### WORK REQUIRED:
Each record below needs to be set down again exactly.

### RECORDED DATA:
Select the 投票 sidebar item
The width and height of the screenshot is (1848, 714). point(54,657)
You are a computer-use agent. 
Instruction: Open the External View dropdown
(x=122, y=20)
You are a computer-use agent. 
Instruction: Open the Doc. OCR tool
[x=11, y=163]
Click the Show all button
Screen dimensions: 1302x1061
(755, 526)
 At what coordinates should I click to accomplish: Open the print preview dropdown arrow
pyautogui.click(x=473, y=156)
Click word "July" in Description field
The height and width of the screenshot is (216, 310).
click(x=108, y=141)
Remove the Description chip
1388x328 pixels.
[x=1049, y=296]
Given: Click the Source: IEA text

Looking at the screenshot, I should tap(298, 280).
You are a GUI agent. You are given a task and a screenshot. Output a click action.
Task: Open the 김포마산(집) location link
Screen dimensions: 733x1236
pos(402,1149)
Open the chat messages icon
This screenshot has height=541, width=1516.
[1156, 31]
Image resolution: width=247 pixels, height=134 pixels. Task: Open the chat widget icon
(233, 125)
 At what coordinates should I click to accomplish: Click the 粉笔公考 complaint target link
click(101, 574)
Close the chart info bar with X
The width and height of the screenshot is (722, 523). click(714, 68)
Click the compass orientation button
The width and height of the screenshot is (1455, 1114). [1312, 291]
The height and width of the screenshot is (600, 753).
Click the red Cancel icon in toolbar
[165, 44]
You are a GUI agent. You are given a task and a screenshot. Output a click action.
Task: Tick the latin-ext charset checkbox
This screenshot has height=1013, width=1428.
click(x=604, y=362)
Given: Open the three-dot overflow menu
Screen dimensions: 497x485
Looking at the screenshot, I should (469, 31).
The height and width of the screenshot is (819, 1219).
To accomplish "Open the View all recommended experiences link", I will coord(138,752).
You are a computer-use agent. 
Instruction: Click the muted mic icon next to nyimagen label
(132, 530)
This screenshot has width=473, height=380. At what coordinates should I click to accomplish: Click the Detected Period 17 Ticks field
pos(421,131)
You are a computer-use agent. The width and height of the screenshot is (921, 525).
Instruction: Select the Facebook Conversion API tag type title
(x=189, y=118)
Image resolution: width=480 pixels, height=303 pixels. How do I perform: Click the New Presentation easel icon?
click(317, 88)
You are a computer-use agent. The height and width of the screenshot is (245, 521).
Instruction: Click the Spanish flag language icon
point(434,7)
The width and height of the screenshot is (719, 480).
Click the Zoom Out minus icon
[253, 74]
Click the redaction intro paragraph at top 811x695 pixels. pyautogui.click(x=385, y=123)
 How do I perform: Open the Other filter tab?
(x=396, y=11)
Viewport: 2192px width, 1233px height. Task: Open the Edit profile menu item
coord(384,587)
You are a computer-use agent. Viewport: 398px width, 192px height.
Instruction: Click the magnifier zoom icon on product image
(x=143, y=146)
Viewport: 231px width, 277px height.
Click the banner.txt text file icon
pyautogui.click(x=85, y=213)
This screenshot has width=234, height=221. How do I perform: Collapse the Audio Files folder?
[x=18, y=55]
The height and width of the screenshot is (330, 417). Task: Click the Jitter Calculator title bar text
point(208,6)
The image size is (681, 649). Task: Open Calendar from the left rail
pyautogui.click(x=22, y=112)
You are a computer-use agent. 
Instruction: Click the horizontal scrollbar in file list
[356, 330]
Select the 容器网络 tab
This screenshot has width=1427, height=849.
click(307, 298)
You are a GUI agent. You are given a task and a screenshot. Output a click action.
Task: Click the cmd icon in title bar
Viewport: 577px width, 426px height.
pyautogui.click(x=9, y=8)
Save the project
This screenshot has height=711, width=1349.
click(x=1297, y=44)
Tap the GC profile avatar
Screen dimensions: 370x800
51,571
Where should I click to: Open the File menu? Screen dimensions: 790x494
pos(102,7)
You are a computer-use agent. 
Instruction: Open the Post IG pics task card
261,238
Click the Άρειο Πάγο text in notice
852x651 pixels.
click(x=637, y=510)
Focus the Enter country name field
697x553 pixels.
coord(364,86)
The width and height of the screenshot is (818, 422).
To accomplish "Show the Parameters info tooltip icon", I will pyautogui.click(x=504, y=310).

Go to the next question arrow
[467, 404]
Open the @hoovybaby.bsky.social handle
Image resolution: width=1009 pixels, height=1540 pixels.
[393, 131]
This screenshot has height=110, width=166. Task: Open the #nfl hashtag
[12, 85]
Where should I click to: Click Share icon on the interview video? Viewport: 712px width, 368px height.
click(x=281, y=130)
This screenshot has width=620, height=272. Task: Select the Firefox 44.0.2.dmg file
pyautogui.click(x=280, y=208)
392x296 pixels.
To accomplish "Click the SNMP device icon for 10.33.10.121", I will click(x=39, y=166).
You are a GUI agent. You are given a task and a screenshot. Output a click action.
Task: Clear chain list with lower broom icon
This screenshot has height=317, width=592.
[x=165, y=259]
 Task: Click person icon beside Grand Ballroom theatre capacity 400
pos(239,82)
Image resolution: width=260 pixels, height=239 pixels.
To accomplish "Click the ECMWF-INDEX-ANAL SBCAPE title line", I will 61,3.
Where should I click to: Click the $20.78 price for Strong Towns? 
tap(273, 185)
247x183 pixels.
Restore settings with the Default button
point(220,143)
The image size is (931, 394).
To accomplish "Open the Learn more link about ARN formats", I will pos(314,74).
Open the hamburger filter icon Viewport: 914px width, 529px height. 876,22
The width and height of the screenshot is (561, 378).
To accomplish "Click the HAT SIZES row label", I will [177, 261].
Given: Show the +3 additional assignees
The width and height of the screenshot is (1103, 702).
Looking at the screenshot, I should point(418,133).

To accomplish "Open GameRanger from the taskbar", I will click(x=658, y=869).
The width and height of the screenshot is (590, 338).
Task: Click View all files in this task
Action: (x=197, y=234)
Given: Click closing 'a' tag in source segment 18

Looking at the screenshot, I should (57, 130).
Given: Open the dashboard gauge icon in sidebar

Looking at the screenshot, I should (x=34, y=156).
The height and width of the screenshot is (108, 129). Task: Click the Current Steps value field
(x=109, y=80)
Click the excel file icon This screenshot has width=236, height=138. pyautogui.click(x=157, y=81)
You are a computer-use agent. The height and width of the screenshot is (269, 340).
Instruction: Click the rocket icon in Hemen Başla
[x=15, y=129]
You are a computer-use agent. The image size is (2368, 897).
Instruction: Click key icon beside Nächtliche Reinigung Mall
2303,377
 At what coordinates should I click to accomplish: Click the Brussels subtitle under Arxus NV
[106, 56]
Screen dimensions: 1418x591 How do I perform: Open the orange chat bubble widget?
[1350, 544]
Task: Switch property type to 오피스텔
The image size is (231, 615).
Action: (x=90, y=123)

### TASK SOLUTION:
Select the 投票 sidebar item
The width and height of the screenshot is (1848, 714). point(54,657)
You are a computer-use agent. 
Instruction: Open the External View dropdown
(x=122, y=20)
You are a computer-use agent. 
Instruction: Open the Doc. OCR tool
[x=11, y=163]
Click the Show all button
Screen dimensions: 1302x1061
(755, 526)
 At what coordinates should I click to accomplish: Open the print preview dropdown arrow
pyautogui.click(x=473, y=156)
Click word "July" in Description field
The height and width of the screenshot is (216, 310).
click(x=108, y=141)
Remove the Description chip
1388x328 pixels.
[x=1049, y=296]
Given: Click the Source: IEA text

Looking at the screenshot, I should tap(298, 280).
You are a GUI agent. You are given a task and a screenshot. Output a click action.
Task: Open the 김포마산(집) location link
Screen dimensions: 733x1236
pos(402,1149)
Open the chat messages icon
This screenshot has height=541, width=1516.
[1156, 31]
Image resolution: width=247 pixels, height=134 pixels. Task: Open the chat widget icon
(233, 125)
 At what coordinates should I click to accomplish: Click the 粉笔公考 complaint target link
click(101, 574)
Close the chart info bar with X
The width and height of the screenshot is (722, 523). click(714, 68)
Click the compass orientation button
The width and height of the screenshot is (1455, 1114). [1312, 291]
The height and width of the screenshot is (600, 753).
Click the red Cancel icon in toolbar
[165, 44]
You are a GUI agent. You are given a task and a screenshot. Output a click action.
Task: Tick the latin-ext charset checkbox
This screenshot has height=1013, width=1428.
click(x=604, y=362)
Given: Open the three-dot overflow menu
Screen dimensions: 497x485
Looking at the screenshot, I should (469, 31).
The height and width of the screenshot is (819, 1219).
To accomplish "Open the View all recommended experiences link", I will coord(138,752).
You are a computer-use agent. 
Instruction: Click the muted mic icon next to nyimagen label
(132, 530)
This screenshot has width=473, height=380. At what coordinates should I click to accomplish: Click the Detected Period 17 Ticks field
pos(421,131)
You are a computer-use agent. The width and height of the screenshot is (921, 525).
Instruction: Select the Facebook Conversion API tag type title
(x=189, y=118)
Image resolution: width=480 pixels, height=303 pixels. How do I perform: Click the New Presentation easel icon?
click(317, 88)
You are a computer-use agent. The height and width of the screenshot is (245, 521).
Instruction: Click the Spanish flag language icon
point(434,7)
The width and height of the screenshot is (719, 480).
Click the Zoom Out minus icon
[253, 74]
Click the redaction intro paragraph at top 811x695 pixels. pyautogui.click(x=385, y=123)
 How do I perform: Open the Other filter tab?
(x=396, y=11)
Viewport: 2192px width, 1233px height. Task: Open the Edit profile menu item
coord(384,587)
You are a computer-use agent. Viewport: 398px width, 192px height.
Instruction: Click the magnifier zoom icon on product image
(x=143, y=146)
Viewport: 231px width, 277px height.
Click the banner.txt text file icon
pyautogui.click(x=85, y=213)
This screenshot has width=234, height=221. How do I perform: Collapse the Audio Files folder?
[x=18, y=55]
The height and width of the screenshot is (330, 417). Task: Click the Jitter Calculator title bar text
point(208,6)
The image size is (681, 649). Task: Open Calendar from the left rail
pyautogui.click(x=22, y=112)
You are a computer-use agent. 
Instruction: Click the horizontal scrollbar in file list
[356, 330]
Select the 容器网络 tab
This screenshot has width=1427, height=849.
click(307, 298)
You are a GUI agent. You are given a task and a screenshot. Output a click action.
Task: Click the cmd icon in title bar
Viewport: 577px width, 426px height.
pyautogui.click(x=9, y=8)
Save the project
This screenshot has height=711, width=1349.
click(x=1297, y=44)
Tap the GC profile avatar
Screen dimensions: 370x800
51,571
Where should I click to: Open the File menu? Screen dimensions: 790x494
pos(102,7)
You are a computer-use agent. 
Instruction: Open the Post IG pics task card
261,238
Click the Άρειο Πάγο text in notice
852x651 pixels.
click(x=637, y=510)
Focus the Enter country name field
697x553 pixels.
coord(364,86)
The width and height of the screenshot is (818, 422).
To accomplish "Show the Parameters info tooltip icon", I will pyautogui.click(x=504, y=310).

Go to the next question arrow
[467, 404]
Open the @hoovybaby.bsky.social handle
Image resolution: width=1009 pixels, height=1540 pixels.
[393, 131]
This screenshot has height=110, width=166. Task: Open the #nfl hashtag
[12, 85]
Where should I click to: Click Share icon on the interview video? Viewport: 712px width, 368px height.
click(x=281, y=130)
This screenshot has width=620, height=272. Task: Select the Firefox 44.0.2.dmg file
pyautogui.click(x=280, y=208)
392x296 pixels.
To accomplish "Click the SNMP device icon for 10.33.10.121", I will click(x=39, y=166).
You are a GUI agent. You are given a task and a screenshot. Output a click action.
Task: Clear chain list with lower broom icon
This screenshot has height=317, width=592.
[x=165, y=259]
 Task: Click person icon beside Grand Ballroom theatre capacity 400
pos(239,82)
Image resolution: width=260 pixels, height=239 pixels.
To accomplish "Click the ECMWF-INDEX-ANAL SBCAPE title line", I will 61,3.
Where should I click to: Click the $20.78 price for Strong Towns? 
tap(273, 185)
247x183 pixels.
Restore settings with the Default button
point(220,143)
The image size is (931, 394).
To accomplish "Open the Learn more link about ARN formats", I will pos(314,74).
Open the hamburger filter icon Viewport: 914px width, 529px height. 876,22
The width and height of the screenshot is (561, 378).
To accomplish "Click the HAT SIZES row label", I will [177, 261].
Given: Show the +3 additional assignees
The width and height of the screenshot is (1103, 702).
Looking at the screenshot, I should point(418,133).

To accomplish "Open GameRanger from the taskbar", I will click(x=658, y=869).
The width and height of the screenshot is (590, 338).
Task: Click View all files in this task
Action: (x=197, y=234)
Given: Click closing 'a' tag in source segment 18

Looking at the screenshot, I should (57, 130).
Given: Open the dashboard gauge icon in sidebar

Looking at the screenshot, I should (x=34, y=156).
The height and width of the screenshot is (108, 129). Task: Click the Current Steps value field
(x=109, y=80)
Click the excel file icon This screenshot has width=236, height=138. pyautogui.click(x=157, y=81)
You are a computer-use agent. The height and width of the screenshot is (269, 340).
Instruction: Click the rocket icon in Hemen Başla
[x=15, y=129]
You are a computer-use agent. The image size is (2368, 897).
Instruction: Click key icon beside Nächtliche Reinigung Mall
2303,377
 At what coordinates should I click to accomplish: Click the Brussels subtitle under Arxus NV
[106, 56]
Screen dimensions: 1418x591 How do I perform: Open the orange chat bubble widget?
[1350, 544]
Task: Switch property type to 오피스텔
The image size is (231, 615).
Action: (x=90, y=123)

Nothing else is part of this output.